= Goal =
Copy out each of the rows below word for word.

= Information supplied =
---------------

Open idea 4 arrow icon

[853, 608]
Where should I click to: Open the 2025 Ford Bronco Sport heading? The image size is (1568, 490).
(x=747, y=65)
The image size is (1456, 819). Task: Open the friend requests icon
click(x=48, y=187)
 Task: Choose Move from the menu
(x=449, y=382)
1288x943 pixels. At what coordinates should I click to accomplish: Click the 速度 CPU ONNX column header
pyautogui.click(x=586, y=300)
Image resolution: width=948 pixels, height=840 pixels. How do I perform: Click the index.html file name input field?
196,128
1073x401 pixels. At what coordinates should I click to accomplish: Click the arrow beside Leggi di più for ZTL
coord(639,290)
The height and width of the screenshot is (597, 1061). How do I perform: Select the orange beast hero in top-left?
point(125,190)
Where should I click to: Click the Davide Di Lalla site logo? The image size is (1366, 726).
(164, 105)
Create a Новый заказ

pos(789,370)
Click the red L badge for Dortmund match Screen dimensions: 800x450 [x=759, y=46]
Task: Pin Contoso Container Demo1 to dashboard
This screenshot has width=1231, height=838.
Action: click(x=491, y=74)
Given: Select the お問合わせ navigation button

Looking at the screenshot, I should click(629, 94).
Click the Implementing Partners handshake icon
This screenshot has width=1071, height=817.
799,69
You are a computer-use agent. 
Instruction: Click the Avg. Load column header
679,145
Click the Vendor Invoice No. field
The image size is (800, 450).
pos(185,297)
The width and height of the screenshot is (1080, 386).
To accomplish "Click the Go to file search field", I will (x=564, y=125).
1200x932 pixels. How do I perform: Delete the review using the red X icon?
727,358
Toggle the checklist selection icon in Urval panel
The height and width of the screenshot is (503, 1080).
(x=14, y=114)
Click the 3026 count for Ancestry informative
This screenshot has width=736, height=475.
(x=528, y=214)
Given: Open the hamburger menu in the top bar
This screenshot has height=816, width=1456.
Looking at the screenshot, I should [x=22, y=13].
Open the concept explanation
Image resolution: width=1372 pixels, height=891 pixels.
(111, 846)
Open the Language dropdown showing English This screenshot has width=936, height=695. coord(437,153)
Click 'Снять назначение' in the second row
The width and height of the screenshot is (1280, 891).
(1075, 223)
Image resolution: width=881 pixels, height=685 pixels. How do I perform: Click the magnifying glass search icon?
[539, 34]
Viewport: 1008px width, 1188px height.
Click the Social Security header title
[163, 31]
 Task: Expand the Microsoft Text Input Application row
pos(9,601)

---------------

= Output of the task =
Open idea 4 arrow icon

[853, 608]
Where should I click to: Open the 2025 Ford Bronco Sport heading? The image size is (1568, 490).
(x=747, y=65)
The image size is (1456, 819). Task: Open the friend requests icon
click(x=48, y=187)
 Task: Choose Move from the menu
(x=449, y=382)
1288x943 pixels. At what coordinates should I click to accomplish: Click the 速度 CPU ONNX column header
pyautogui.click(x=586, y=300)
Image resolution: width=948 pixels, height=840 pixels. How do I perform: Click the index.html file name input field?
196,128
1073x401 pixels. At what coordinates should I click to accomplish: Click the arrow beside Leggi di più for ZTL
coord(639,290)
The height and width of the screenshot is (597, 1061). How do I perform: Select the orange beast hero in top-left?
point(125,190)
Where should I click to: Click the Davide Di Lalla site logo? The image size is (1366, 726).
(164, 105)
Create a Новый заказ

pos(789,370)
Click the red L badge for Dortmund match Screen dimensions: 800x450 [x=759, y=46]
Task: Pin Contoso Container Demo1 to dashboard
This screenshot has width=1231, height=838.
Action: click(x=491, y=74)
Given: Select the お問合わせ navigation button

Looking at the screenshot, I should click(629, 94).
Click the Implementing Partners handshake icon
This screenshot has width=1071, height=817.
799,69
You are a computer-use agent. 
Instruction: Click the Avg. Load column header
679,145
Click the Vendor Invoice No. field
The image size is (800, 450).
pos(185,297)
The width and height of the screenshot is (1080, 386).
To accomplish "Click the Go to file search field", I will (x=564, y=125).
1200x932 pixels. How do I perform: Delete the review using the red X icon?
727,358
Toggle the checklist selection icon in Urval panel
The height and width of the screenshot is (503, 1080).
(x=14, y=114)
Click the 3026 count for Ancestry informative
This screenshot has width=736, height=475.
(x=528, y=214)
Given: Open the hamburger menu in the top bar
This screenshot has height=816, width=1456.
Looking at the screenshot, I should [x=22, y=13].
Open the concept explanation
Image resolution: width=1372 pixels, height=891 pixels.
(111, 846)
Open the Language dropdown showing English This screenshot has width=936, height=695. coord(437,153)
Click 'Снять назначение' in the second row
The width and height of the screenshot is (1280, 891).
(1075, 223)
Image resolution: width=881 pixels, height=685 pixels. How do I perform: Click the magnifying glass search icon?
[539, 34]
Viewport: 1008px width, 1188px height.
Click the Social Security header title
[163, 31]
 Task: Expand the Microsoft Text Input Application row
pos(9,601)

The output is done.